What I’d like to vent about is this: Several hours ago, I was standing in an enormous security screening line at Ronald Reagan Washington National Airport, reading a very good book entitled -- rather fortuitously -- Resisting Reagan: the U.S. Central America Peace Movement. Out of the blue, a slender woman waiting behind me gave my shoulder a tap. “I hope you know, girl,” she said, “that Ronald Reagan is the best leader our country’s ever had.”

Hmmm...I paused for a second. I seriously contemplated looking this complete stranger in the eye and reciting the paragraph she had just interrupted, the one in which the author recounts a particularly haunting practice of the Reagan-funded, U.S.-trained military forces in El Salvador during the mid-80s:

“They take an entire family from their home, and the next day the bodies are found strung up in the outskirts of the town with their faces tied together, as if kissing each other... Disfigured bodies began to appear with signs that read, ‘Merry Christmas, people.

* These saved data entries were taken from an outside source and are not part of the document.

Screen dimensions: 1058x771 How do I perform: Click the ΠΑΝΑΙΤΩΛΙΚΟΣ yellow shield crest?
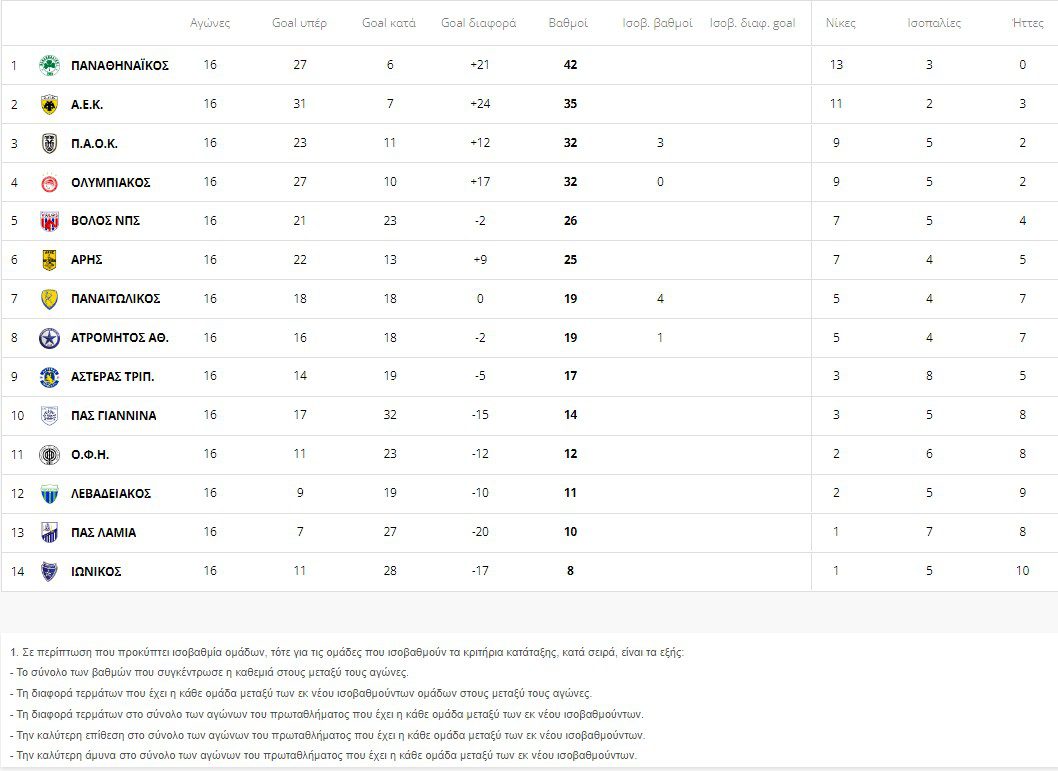(49, 299)
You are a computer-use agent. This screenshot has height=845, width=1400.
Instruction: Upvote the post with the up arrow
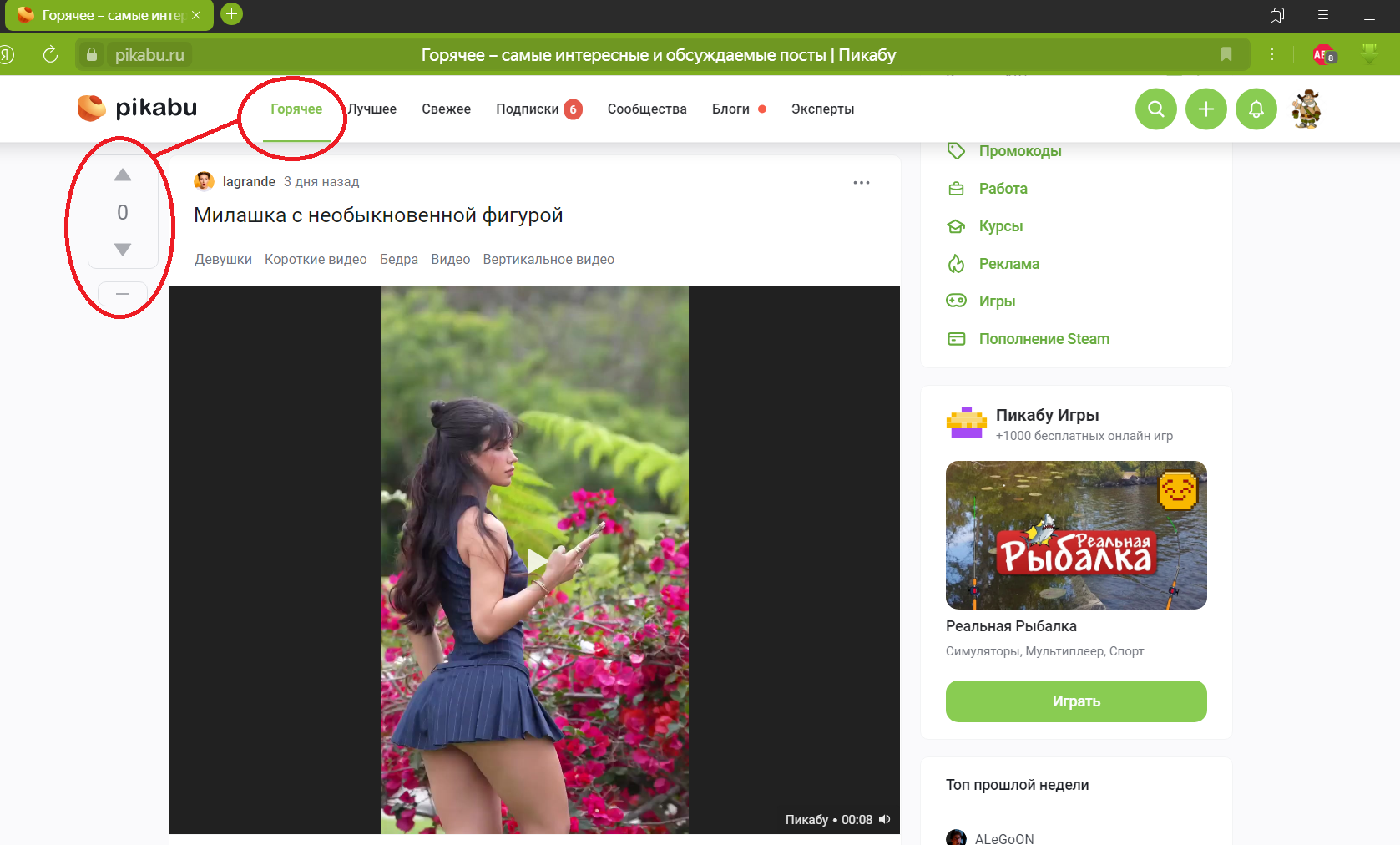[x=123, y=175]
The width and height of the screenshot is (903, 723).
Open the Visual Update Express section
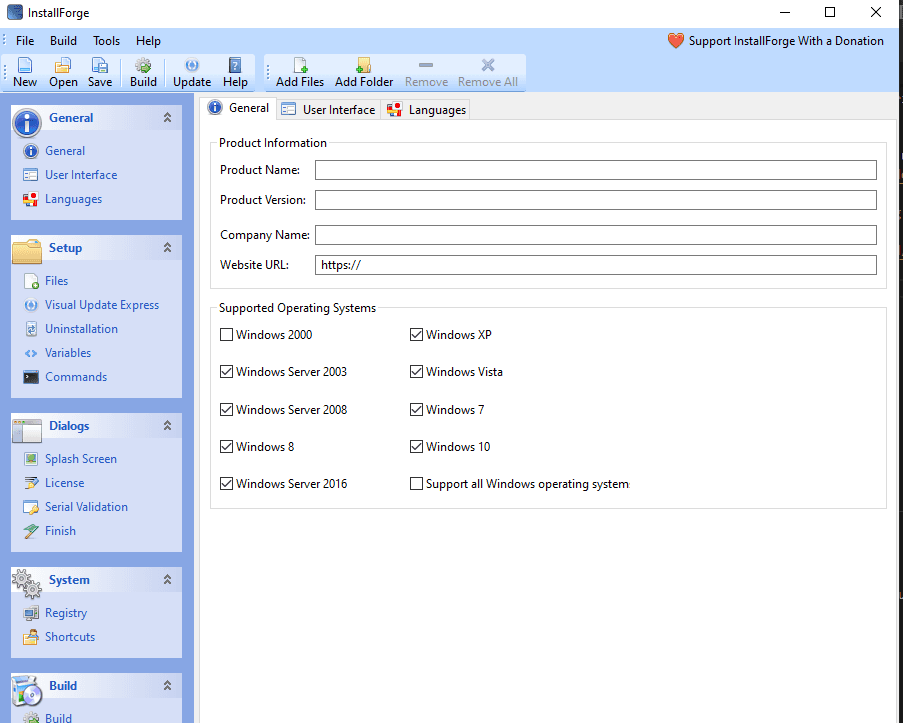pos(100,304)
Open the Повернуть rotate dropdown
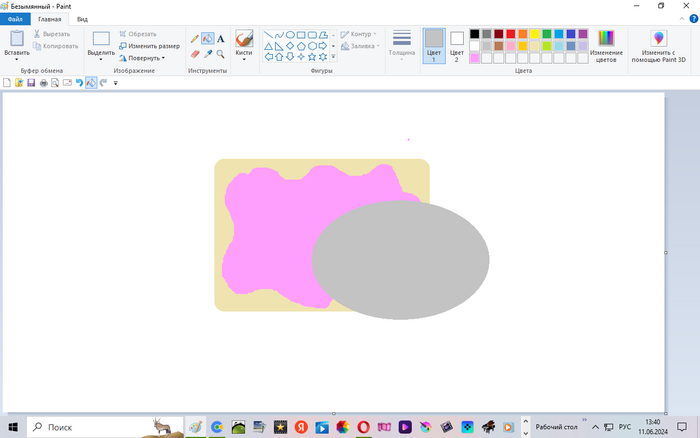 144,58
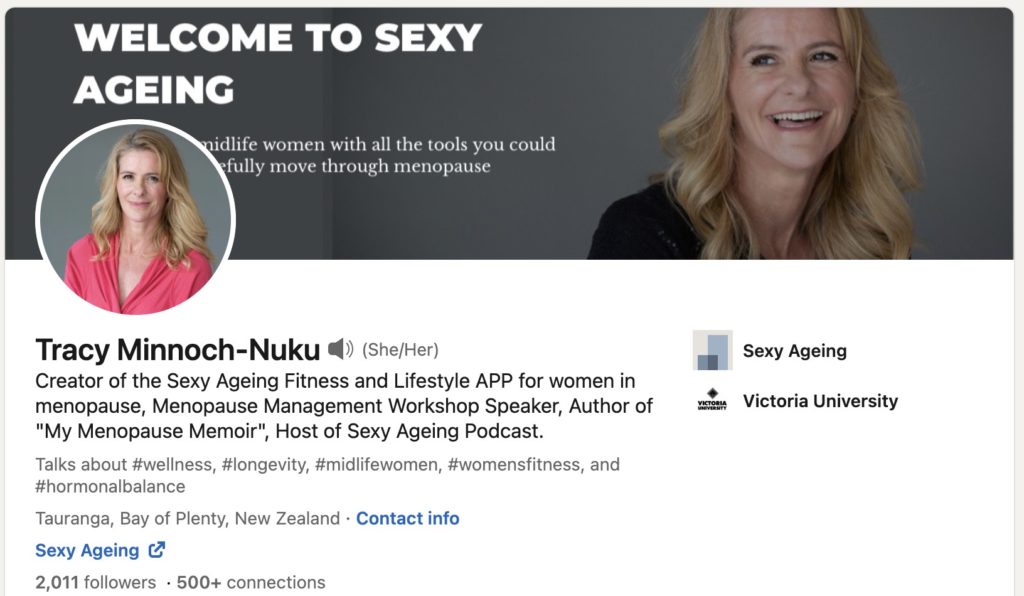Image resolution: width=1024 pixels, height=596 pixels.
Task: Click the Tauranga, Bay of Plenty location text
Action: coord(187,518)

We are ridding you of terrorists.’ ... By 1985, right-wing death squads alone had murdered more than forty thousand Salvadorans.”

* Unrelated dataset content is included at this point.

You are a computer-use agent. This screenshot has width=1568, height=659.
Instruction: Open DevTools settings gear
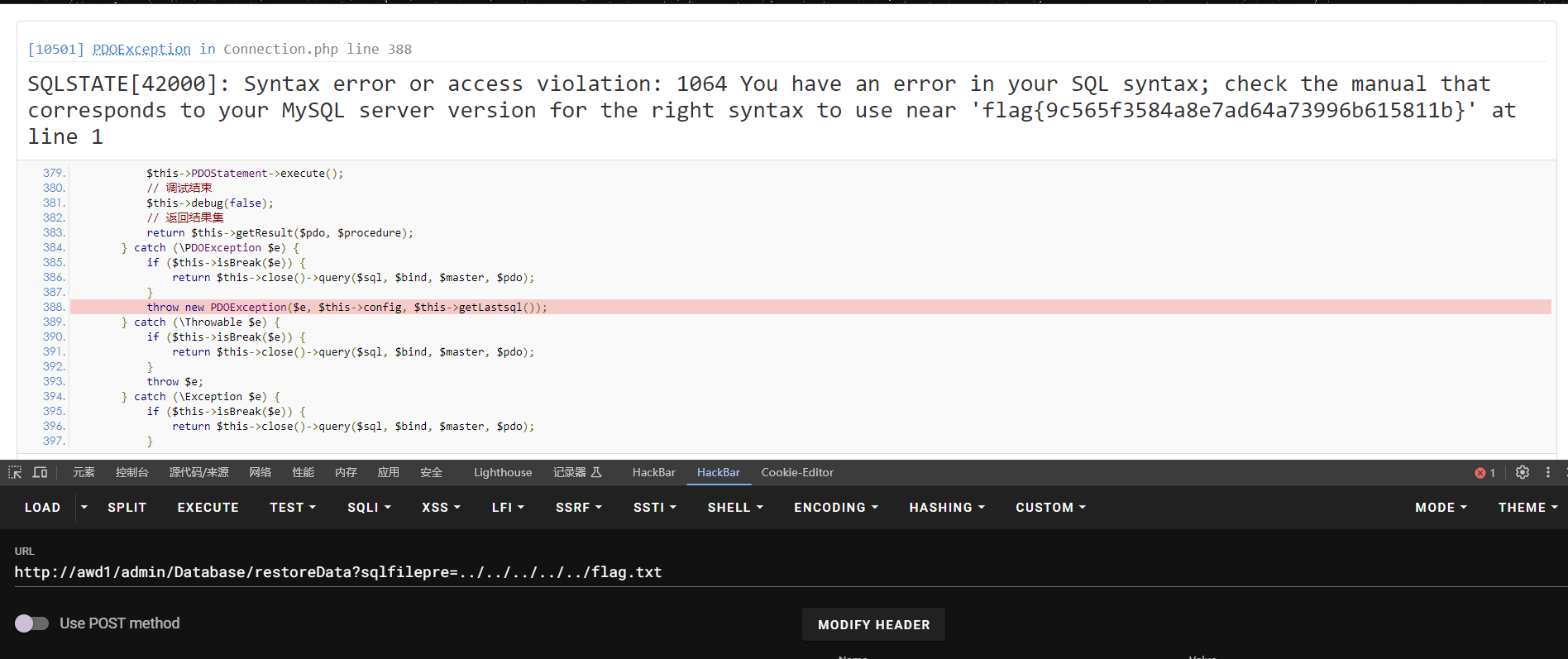coord(1523,472)

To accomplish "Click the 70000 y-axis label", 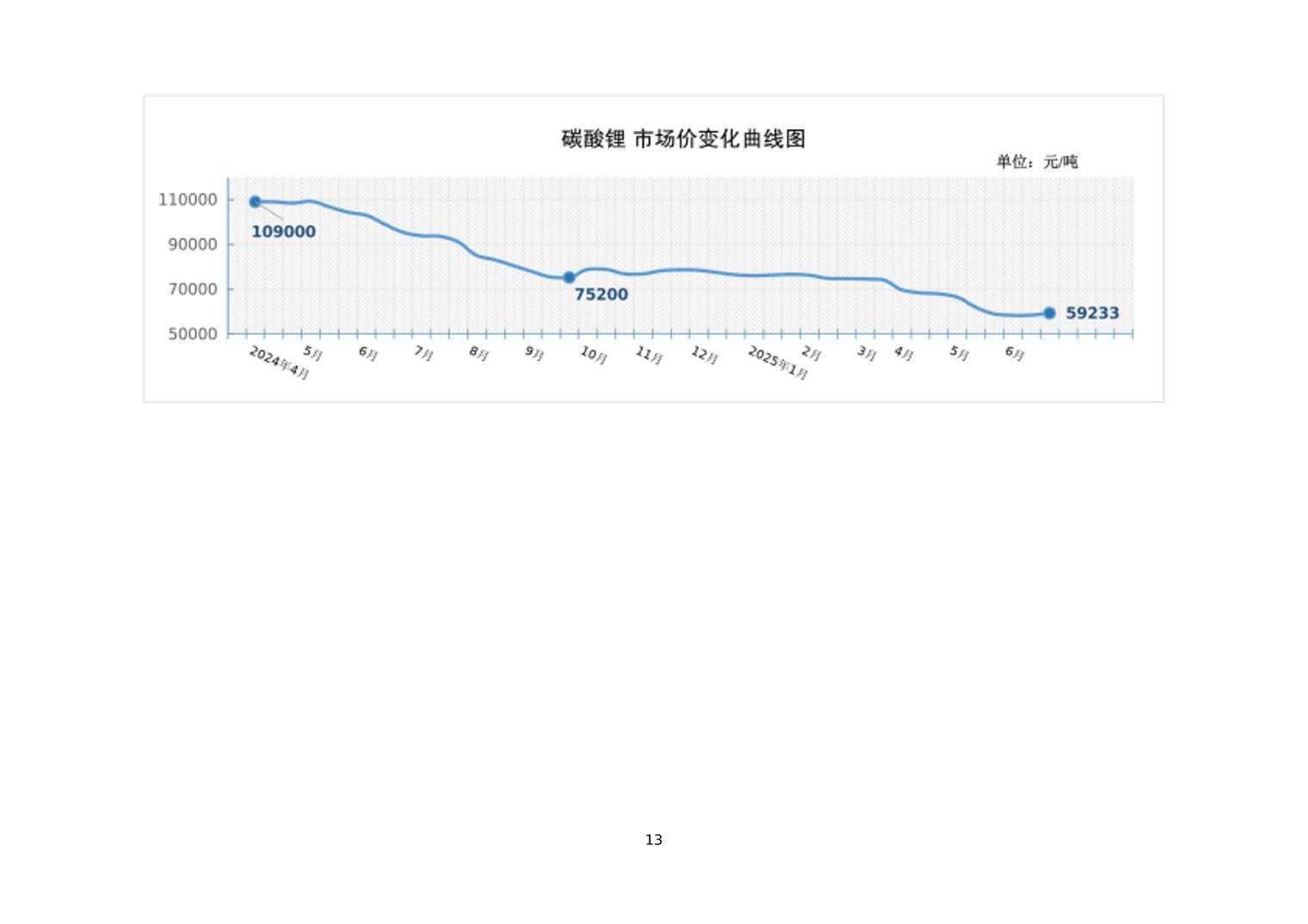I will tap(193, 289).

But I figured this might be inappropriate security line banter. And I was too genuinely tongue-tied to articulate how I feel about a president who funneled $9.5 billion annually into supporting these unthinkable death squads; into training the Nicaraguan Contras to gouge out the eyes and genitals of community leaders who were sympathetic to “the enemy”; and into fortifying a genocidal regime in Guatemala that destroyed over 440 villages and slaughtered more than 100,000 indigenous people.

So I just smiled and said, “No, I wasn’t aware of that.”

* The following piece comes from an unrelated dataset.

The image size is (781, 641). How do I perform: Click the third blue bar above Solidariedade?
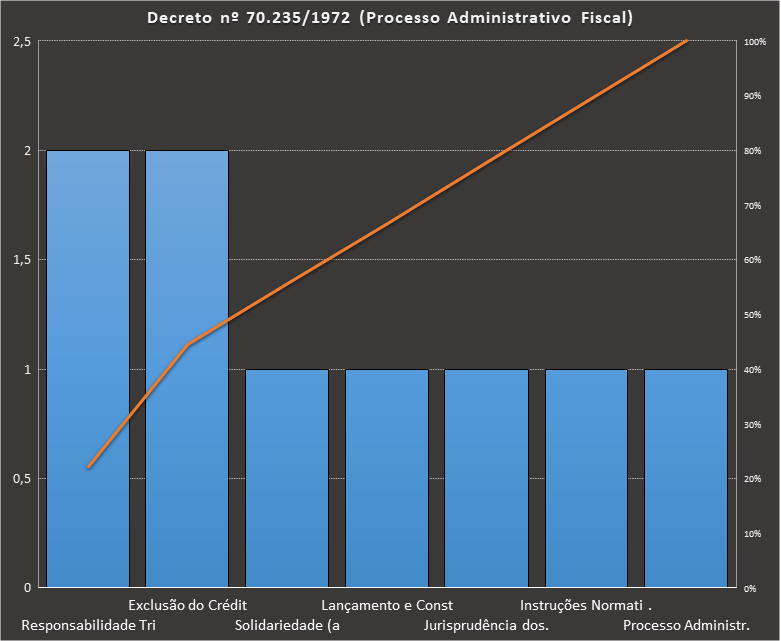(x=287, y=480)
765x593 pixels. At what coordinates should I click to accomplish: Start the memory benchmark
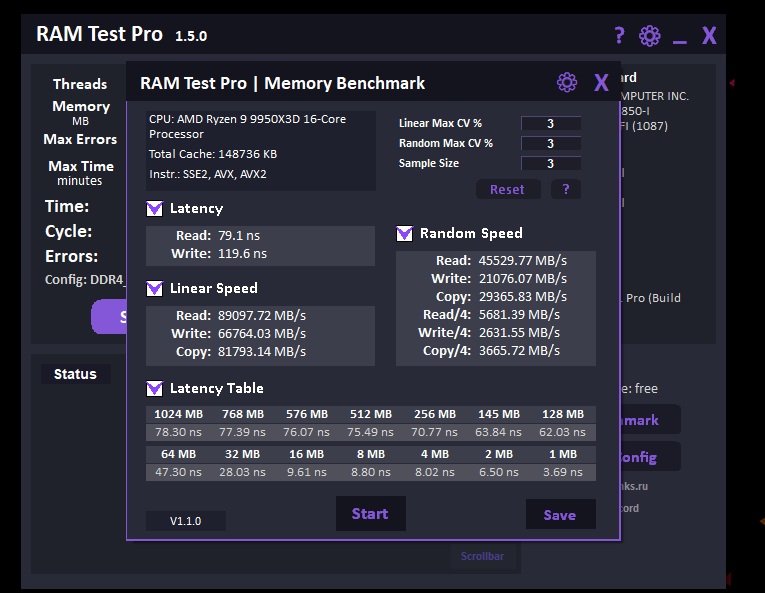(370, 514)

And now, I’m eating a Cinnabon here in the airport in Houston, and my loss for words is starting to catch up with me. Of course, I’m already feeling pretty annoyed that the cheapest way I can get to Leon, Mexico for a conference about feminist perspectives on globalization is by flying through RONALD REAGAN NATIONAL AIRPORT AND GEORGE BUSH INTERCONTINENTAL AIRPORT. But this is further compounded by the realization that my own speechlessness about Reagan’s unforgivable role in Central America reflects a much larger, collective inability of today's social justice movements to combat national amnesia about the Great Communicator’s true legacy. Even more abstractly, it reminds me of our failure to hold U.S. presidencies accountable for their often-problematic interventions around the globe--from the fincas of El Salvador to the trenches of Iraq to the militarized ghettoes here at home.

I can think of no other explanation for why a man with such an unsettling human rights record could have a national airport named after him, and then go on to win the Discovery Channel’s “Greatest American” contest over candidates like Ben Franklin and Martin Luther King.

Folks, we’re getting our butts whipped in the battle over communal memory, over the definition of historical “facts.”

And so, I’m writing you not only for the sake of catharsis, but also to pledge that I won’t stop searching for the right words to address all future Reagan-lionizing airport companions until I can fly from Delores Huerta National Airport to Emma Goldman Internationalism Airport.